Кругом суетились, бегали; где-то о полдень узрел, как одна из сенных боярынь походя торопливо закидывала не убранную с ночи постель. Вечером как будто бы что-то ел и пил. Спать из них не ложился никоторый. В изложню заглядывали бояре. Холопка несла лохань со сгустками крови, и от нее шарахались посторонь…
Ваня бредил, с трудом узнавая родителей; потными слабеющими ручками пытался цеплять, лез куда-то, задыхаясь, закидывая голову, захлебывался кровью, трудно дыша. И все тянул, тянул ручки, словно молил взрослых сильных людей пожалеть, спасти его, маленького, вытянуть, изволочить из этой смертной беды…
Сеня назавтра уже и стонать перестал, только еще дышал редко и трудно. Черные пятна на враз опавшем, исхудалом тельце все ширились и ширились.
Семен, безумный, сбежал по ступеням вниз, потребовал коня. Вырвался опрометью вон из Кремника, вон из Москвы… Как на грех, можжевеловой заросли долго не находилось. Наконец узрел одинокий куст на полянке. Верхом, увязая в снегу, добрался до него. Подскакавший кметь молча подал обнаженную саблю. В несколько ударов нарубив целое беремя ветвей, князь поспешил назад.
Оснеженный, усталый, он вновь появился в покое, переполошив дворню. Сеня уже умирал. Ваня еще хрипел, еще дышал, еще боролся и бился со смертью.
– Это Кумопа! – бормотал князь, суя мокрые ветви в огонь свечи. – Это Кумопа! Она! За то, что срубил Велесов дуб! Она принесла к нам черную смерть!
Можжевельник дымил, но не вспыхивал. По горнице легко бродили высокие тени, отливая то синим, то сизым, точно вороненый булат. Изложня была полна ими, и порою начинало блазнить, что уже не черное пятно где-то там и не мгла, сочащаяся в окна, а страшная, разорванная тьма окружает их целиком, тьма, вобравшая в себя князеву семью. А все иное виделось ему уже изнутри этой тьмы, изнутри ужаса.
– Не надо, Семен! – попросила Маша. – Еле дышит и так, а ты чадишь! Все одно не поможет…
Он уронил бесполезные ветви. Князя била дрожь.
Сенные девки, боярыня, горничная прислуга, позабыв страх смерти, сидели вокруг постели тяжко хрипящего малыша. Сеня затих. Верно, уже умер или был близок к тому.

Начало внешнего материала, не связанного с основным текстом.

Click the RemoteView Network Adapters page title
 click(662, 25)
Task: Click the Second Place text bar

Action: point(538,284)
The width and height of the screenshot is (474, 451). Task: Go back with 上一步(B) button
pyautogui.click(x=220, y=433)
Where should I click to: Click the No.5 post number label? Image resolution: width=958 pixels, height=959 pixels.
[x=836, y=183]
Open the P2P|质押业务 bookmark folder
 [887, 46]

Стефан, молча вступивший в палату, начал соборовать. Семен с ужасом, прочие – с немою скорбью глядели на совершаемый пред ними обряд преддверия смерти.

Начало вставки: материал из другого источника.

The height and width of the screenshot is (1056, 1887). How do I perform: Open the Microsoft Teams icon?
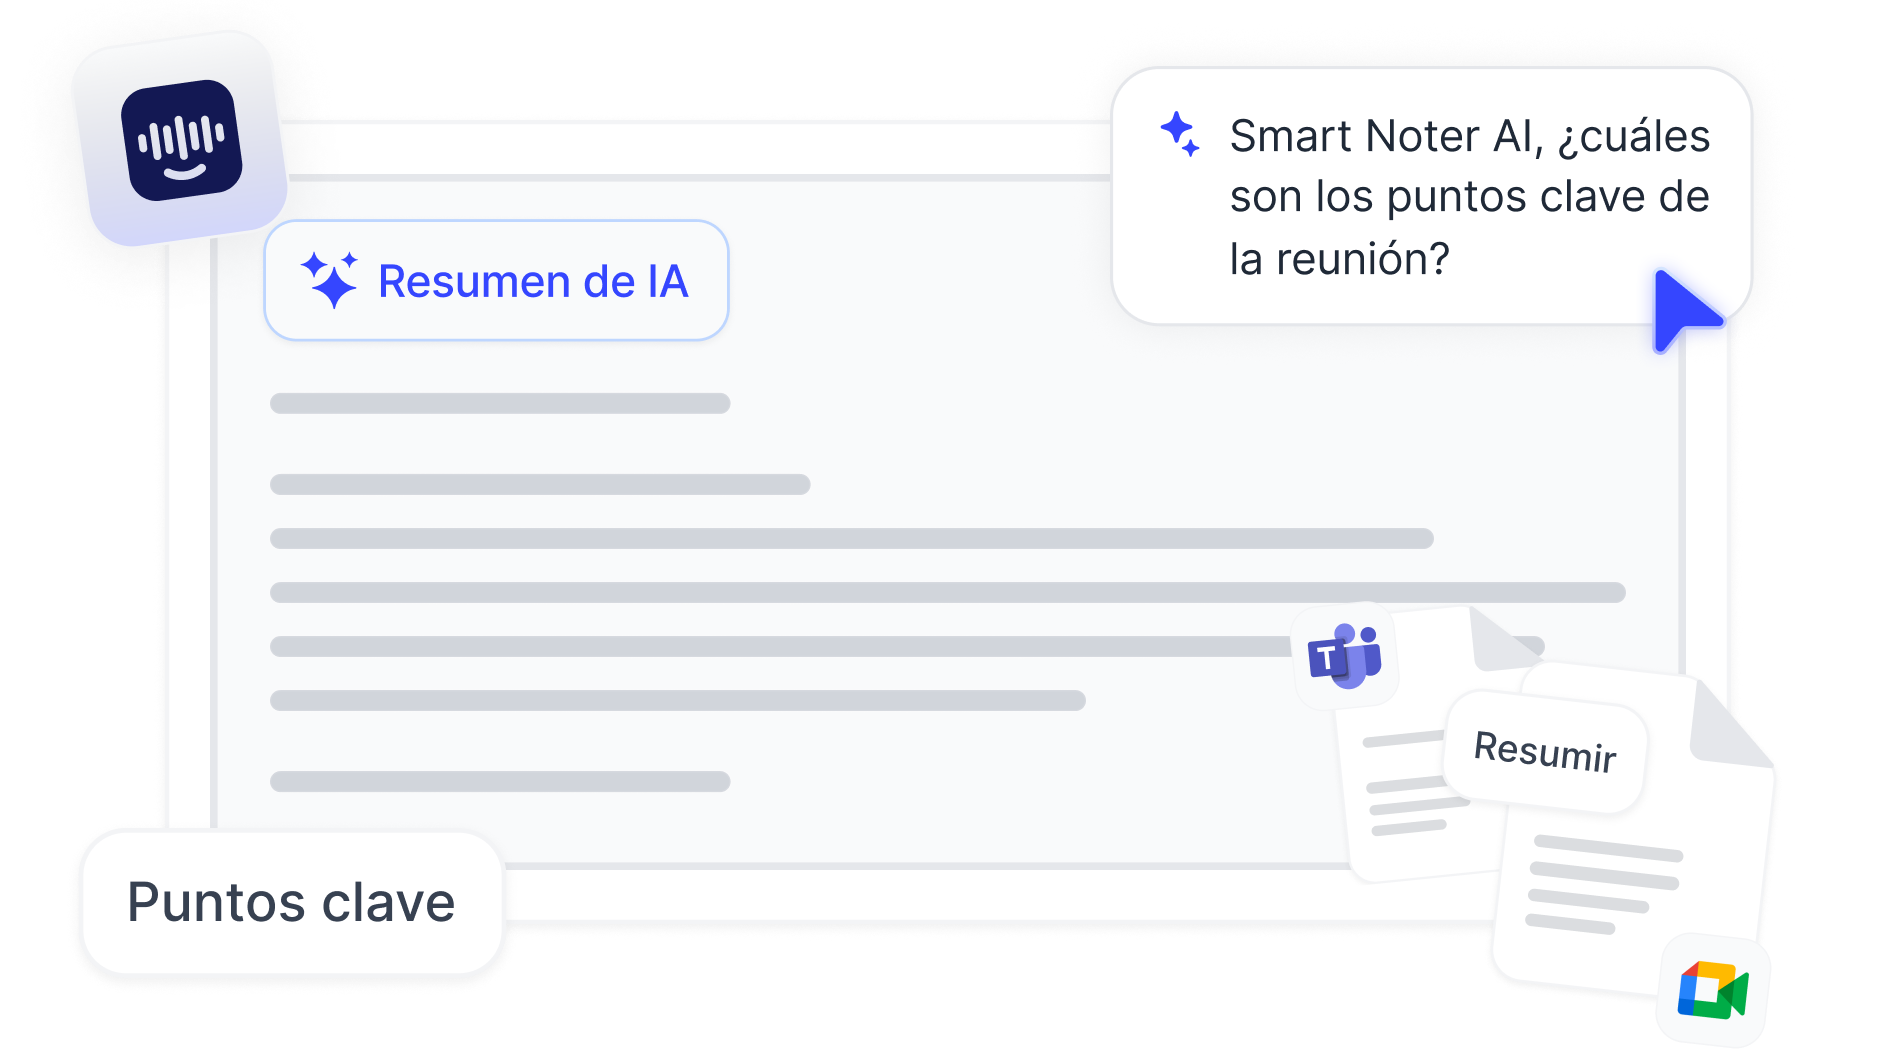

Помазав младенцев, Стефан стал на колени и начал вполголоса читать молебный канон, поемый в скорби и обстоянии, а за ним – отходную. От ровного голоса игумена истекал безнадежный покой. Две земные судьбы, едва начавшие жить, кончались на глазах, угасали, уходили туда, за грань постижного тварного мира. Стефан читал, и в перерывах слов все слышалось и слышалось хриплое, рвущееся дыхание малыша. Сеня уже упокоился.

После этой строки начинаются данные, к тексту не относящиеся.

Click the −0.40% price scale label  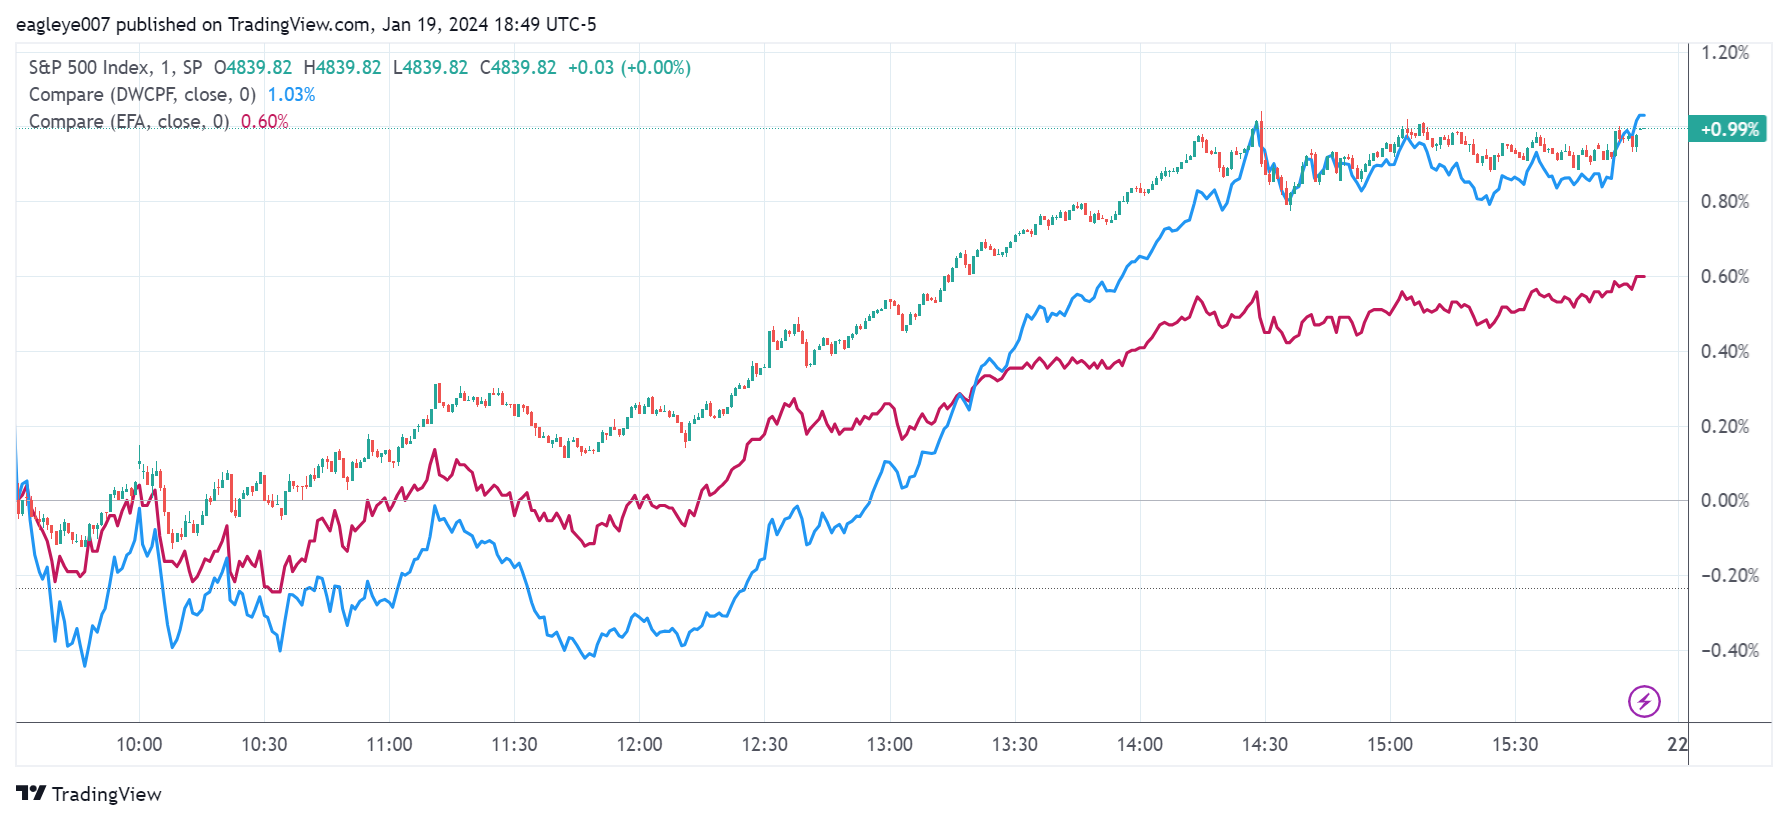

Вот Ванята вновь начал выгибаться, весь переламываясь, ловя воздух ртом, и Мария твердыми руками, приподняв, наклоняла его набок, чтобы текущая мокрота и кровь не задушили малыша. Приступ проходил. Ванята затихал на время, и вновь раздавался ровный голос Стефана да тихие всхлипыванья няньки. Все знали, что сделать нельзя ничего и надо молить Господа только о том, чтобы мучения младенца окончились возможно быстрей.